[Items from a data source]
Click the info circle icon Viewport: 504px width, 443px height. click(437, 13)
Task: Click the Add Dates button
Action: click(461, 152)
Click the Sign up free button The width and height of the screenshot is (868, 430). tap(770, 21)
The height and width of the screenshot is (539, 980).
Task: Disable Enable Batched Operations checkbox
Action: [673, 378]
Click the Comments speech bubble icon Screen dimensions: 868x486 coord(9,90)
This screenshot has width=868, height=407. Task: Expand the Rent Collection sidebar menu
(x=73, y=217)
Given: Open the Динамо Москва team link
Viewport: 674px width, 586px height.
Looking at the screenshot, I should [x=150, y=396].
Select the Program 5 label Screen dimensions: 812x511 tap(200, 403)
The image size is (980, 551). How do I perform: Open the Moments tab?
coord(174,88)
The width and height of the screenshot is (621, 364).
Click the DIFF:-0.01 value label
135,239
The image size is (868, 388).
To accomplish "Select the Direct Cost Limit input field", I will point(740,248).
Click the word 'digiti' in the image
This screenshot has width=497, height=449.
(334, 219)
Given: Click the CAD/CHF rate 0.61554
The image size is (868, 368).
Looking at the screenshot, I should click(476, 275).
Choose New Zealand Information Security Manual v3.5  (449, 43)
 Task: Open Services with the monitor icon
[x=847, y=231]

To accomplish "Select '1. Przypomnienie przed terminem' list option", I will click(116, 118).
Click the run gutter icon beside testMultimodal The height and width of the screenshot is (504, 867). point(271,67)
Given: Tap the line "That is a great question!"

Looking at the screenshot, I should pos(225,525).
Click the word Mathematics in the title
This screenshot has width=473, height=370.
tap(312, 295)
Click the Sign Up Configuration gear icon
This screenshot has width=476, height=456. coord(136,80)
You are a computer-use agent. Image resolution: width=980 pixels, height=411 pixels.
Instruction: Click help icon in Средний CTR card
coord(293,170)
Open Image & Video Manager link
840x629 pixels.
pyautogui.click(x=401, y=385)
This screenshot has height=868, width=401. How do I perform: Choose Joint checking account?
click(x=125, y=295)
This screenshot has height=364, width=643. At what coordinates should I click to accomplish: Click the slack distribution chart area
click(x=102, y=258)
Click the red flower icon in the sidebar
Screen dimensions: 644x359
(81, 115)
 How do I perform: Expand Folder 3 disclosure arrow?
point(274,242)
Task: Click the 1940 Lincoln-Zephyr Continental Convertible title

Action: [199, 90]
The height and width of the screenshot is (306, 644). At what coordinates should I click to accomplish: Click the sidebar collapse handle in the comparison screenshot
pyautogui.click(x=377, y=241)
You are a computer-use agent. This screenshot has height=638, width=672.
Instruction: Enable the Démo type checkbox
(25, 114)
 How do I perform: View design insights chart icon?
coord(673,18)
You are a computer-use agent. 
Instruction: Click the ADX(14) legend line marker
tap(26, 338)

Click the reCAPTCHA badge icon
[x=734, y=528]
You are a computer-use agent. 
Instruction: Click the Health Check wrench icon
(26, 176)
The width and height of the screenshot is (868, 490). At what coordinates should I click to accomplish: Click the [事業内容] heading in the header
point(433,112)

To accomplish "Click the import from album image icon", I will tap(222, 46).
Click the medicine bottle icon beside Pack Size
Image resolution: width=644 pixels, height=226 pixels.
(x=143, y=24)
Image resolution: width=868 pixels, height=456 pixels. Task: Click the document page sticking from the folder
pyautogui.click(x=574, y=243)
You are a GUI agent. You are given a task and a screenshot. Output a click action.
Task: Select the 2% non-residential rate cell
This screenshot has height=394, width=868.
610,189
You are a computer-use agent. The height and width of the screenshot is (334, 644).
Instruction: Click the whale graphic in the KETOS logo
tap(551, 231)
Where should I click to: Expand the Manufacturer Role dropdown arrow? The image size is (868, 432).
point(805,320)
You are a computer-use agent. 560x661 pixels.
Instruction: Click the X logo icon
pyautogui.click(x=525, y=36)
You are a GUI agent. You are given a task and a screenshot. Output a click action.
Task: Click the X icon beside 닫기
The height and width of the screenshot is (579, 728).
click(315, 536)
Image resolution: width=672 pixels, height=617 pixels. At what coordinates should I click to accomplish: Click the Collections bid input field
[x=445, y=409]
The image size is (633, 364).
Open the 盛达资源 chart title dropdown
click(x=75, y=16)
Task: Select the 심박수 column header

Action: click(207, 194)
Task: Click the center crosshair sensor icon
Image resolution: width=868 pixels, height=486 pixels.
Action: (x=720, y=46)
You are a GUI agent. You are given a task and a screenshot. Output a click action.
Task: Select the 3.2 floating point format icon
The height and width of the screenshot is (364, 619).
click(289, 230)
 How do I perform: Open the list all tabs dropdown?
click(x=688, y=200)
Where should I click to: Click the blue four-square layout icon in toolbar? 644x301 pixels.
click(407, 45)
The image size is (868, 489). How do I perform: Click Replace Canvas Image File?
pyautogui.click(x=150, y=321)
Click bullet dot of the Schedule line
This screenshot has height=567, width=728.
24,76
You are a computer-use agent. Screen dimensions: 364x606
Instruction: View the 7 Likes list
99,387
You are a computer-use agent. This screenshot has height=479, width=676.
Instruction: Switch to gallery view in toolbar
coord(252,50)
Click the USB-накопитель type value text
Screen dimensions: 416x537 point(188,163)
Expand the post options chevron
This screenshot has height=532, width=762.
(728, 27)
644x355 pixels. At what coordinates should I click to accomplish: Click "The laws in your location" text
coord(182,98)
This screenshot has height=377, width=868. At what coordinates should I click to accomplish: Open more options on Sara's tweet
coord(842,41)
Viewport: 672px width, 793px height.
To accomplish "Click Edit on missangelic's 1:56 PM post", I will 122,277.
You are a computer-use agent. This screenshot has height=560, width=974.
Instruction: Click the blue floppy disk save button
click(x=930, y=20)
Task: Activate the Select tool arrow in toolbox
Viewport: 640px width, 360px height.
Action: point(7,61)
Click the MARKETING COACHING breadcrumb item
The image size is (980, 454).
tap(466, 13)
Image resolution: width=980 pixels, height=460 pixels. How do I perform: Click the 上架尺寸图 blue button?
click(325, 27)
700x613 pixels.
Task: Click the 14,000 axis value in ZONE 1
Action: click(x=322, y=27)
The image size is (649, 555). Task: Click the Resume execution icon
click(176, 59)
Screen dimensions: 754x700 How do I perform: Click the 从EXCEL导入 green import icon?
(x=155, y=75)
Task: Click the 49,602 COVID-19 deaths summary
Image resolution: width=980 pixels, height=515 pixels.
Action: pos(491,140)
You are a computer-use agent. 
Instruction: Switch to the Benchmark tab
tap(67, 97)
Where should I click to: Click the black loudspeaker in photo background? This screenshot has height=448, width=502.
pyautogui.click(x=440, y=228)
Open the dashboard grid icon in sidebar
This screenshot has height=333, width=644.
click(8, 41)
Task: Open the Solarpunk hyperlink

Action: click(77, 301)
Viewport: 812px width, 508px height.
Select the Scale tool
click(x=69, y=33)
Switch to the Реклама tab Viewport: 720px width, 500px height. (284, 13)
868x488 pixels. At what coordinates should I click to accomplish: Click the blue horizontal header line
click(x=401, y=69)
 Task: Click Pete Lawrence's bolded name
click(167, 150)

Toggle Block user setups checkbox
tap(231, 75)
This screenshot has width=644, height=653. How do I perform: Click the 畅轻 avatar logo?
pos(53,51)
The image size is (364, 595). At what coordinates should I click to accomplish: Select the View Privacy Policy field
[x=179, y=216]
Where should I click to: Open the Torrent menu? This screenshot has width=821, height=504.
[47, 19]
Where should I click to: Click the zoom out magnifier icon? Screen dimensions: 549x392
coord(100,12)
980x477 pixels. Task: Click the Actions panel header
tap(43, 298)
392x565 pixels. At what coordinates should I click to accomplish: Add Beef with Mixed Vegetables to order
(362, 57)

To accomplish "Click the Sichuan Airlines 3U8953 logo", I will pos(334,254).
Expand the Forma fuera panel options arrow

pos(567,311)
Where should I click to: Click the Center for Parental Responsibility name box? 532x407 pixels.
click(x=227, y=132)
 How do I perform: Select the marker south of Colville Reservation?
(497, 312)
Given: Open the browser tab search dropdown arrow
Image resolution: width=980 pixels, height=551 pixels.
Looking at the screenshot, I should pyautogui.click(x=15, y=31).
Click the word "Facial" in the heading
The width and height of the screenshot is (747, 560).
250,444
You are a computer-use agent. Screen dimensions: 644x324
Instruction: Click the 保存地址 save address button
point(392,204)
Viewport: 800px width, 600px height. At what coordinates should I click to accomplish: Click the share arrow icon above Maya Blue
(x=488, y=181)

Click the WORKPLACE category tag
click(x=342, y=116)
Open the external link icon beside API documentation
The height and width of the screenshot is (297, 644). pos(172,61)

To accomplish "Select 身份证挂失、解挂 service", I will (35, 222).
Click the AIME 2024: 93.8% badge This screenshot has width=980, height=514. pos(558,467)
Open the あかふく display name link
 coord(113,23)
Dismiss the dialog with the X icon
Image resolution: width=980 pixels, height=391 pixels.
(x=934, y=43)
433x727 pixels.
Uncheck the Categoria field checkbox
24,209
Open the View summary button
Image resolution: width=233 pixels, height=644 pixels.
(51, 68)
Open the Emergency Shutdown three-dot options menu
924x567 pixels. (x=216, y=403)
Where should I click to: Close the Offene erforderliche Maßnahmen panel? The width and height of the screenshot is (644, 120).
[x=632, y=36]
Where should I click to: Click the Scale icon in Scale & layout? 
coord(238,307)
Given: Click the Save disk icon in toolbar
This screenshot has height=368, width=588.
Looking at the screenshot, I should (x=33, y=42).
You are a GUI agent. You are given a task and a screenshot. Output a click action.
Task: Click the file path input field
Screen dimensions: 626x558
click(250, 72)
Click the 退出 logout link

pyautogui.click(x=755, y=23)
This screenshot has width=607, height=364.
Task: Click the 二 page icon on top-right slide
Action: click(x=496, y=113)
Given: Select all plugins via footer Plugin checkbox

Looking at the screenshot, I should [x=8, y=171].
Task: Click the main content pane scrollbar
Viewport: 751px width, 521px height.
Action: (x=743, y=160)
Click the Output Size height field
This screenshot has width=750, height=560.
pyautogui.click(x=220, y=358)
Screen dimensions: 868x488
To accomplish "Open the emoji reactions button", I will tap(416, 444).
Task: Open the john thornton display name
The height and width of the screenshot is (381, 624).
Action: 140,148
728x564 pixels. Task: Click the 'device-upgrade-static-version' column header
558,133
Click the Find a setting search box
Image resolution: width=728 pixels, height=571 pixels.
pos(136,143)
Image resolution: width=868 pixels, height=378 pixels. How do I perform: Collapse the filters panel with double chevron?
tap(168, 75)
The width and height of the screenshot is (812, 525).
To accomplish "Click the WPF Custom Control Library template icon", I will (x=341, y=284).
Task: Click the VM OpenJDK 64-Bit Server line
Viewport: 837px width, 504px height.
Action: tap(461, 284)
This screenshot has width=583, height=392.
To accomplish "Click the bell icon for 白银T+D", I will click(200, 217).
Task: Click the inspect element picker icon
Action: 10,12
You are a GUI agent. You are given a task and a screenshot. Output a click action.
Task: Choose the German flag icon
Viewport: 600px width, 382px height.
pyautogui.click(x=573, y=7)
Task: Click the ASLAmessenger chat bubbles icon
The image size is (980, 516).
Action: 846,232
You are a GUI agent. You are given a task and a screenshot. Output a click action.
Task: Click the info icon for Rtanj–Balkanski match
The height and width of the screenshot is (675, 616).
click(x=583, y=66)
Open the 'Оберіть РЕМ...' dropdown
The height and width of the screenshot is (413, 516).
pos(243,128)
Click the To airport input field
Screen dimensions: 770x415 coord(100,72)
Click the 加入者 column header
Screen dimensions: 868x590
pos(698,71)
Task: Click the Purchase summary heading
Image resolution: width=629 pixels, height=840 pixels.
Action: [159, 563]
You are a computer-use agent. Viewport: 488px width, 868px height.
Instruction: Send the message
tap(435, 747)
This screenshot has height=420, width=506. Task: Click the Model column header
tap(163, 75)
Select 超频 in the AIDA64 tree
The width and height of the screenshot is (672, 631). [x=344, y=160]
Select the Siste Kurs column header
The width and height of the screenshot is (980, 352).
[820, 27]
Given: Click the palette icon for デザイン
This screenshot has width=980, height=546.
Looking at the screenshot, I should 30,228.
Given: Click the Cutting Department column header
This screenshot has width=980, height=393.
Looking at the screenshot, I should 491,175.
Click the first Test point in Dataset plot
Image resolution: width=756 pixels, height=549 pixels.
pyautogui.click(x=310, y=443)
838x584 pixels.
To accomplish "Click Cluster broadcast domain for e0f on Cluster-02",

◆ **What the task requires**:
When the word "rate" appears in a line of the data, that line is counted; report the number only.

◆ **Reply to the task**:
2